Today Maryland Governor Larry Hogan will present the Naval Academy with a citation
to kick off the year-long anniversary, and additional events and acknowledgements will occur throughout 2020.
“The Naval School” was established by then-Secretary of the Navy George Bancroft on a
10-acre Army post in Annapolis called Fort Severn on Oct. 10, 1845. There were initially only 50 students and seven faculty members; the curriculum included mathematics and navigation, gunnery and steam propulsion, chemistry, English, natural philosophy, and French.
In 1850 the Naval School became the United States Naval Academy. A new curriculum
went into effect requiring midshipmen to study at the Academy for four years and to train aboard ships each summer. That format is the basis of a far more advanced and sophisticated curriculum at the Naval Academy today.

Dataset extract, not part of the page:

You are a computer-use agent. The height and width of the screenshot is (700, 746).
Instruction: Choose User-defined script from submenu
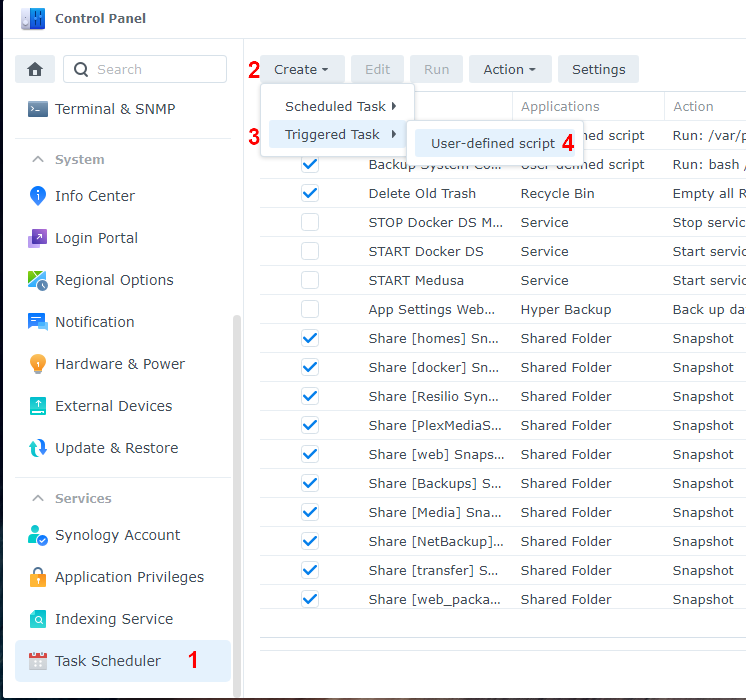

As the U.S. Navy grew over the years, the Academy expanded. The campus of 10 acres
increased to 338. The original student body of 50 midshipmen grew to a brigade size of nearly 4,400, and from seven faculty to more than 1,200 faculty, staff, and coaches. Modern granite buildings replaced the old wooden structures of Fort Severn.

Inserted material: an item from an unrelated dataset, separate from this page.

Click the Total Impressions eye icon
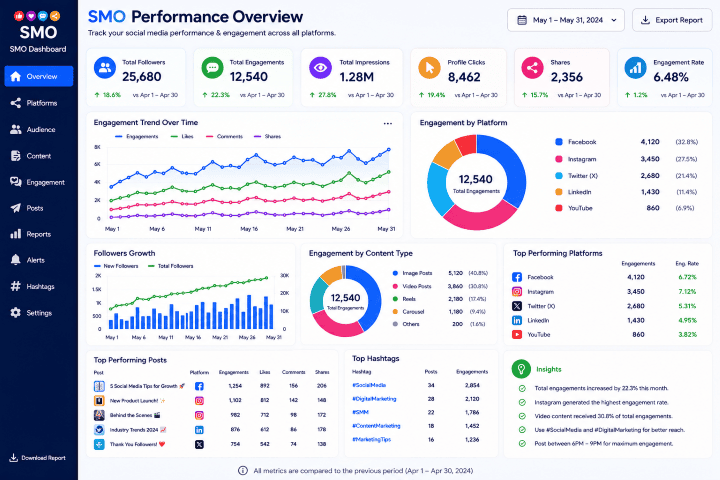coord(320,68)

Since then, the development of the United States Naval Academy has reflected the
history of the country. As America has changed culturally and technologically so has the Naval Academy. In 1949, Wesley A. Brown became the first African-American graduate; the class of 1980 was the first class to graduate women. The class of 2023 included 312 women (26 percent) and a total of 471 minority midshipmen (40 percent) on Induction Day.
“We’ve come a long way as an institution in 175 years,” said Buck. “We’re very proud of
our efforts to become a more diverse and inclusive institution that reflects the diversity of our great country and our communities – the people our midshipmen will serve in the Fleet.”
In just a few decades, the Navy moved from a fleet of sail and steam-powered ships to a high-tech fleet with nuclear-powered submarines and surface ships and supersonic aircraft. The academy has changed, too, giving midshipmen state-of- the-art academic and professional training they need to be effective naval officers in their future careers. Midshipmen study subjects such as cyber security; seamanship and navigation tactics; naval engineering; naval weapons; leadership, ethics and military law; and small arms and drill.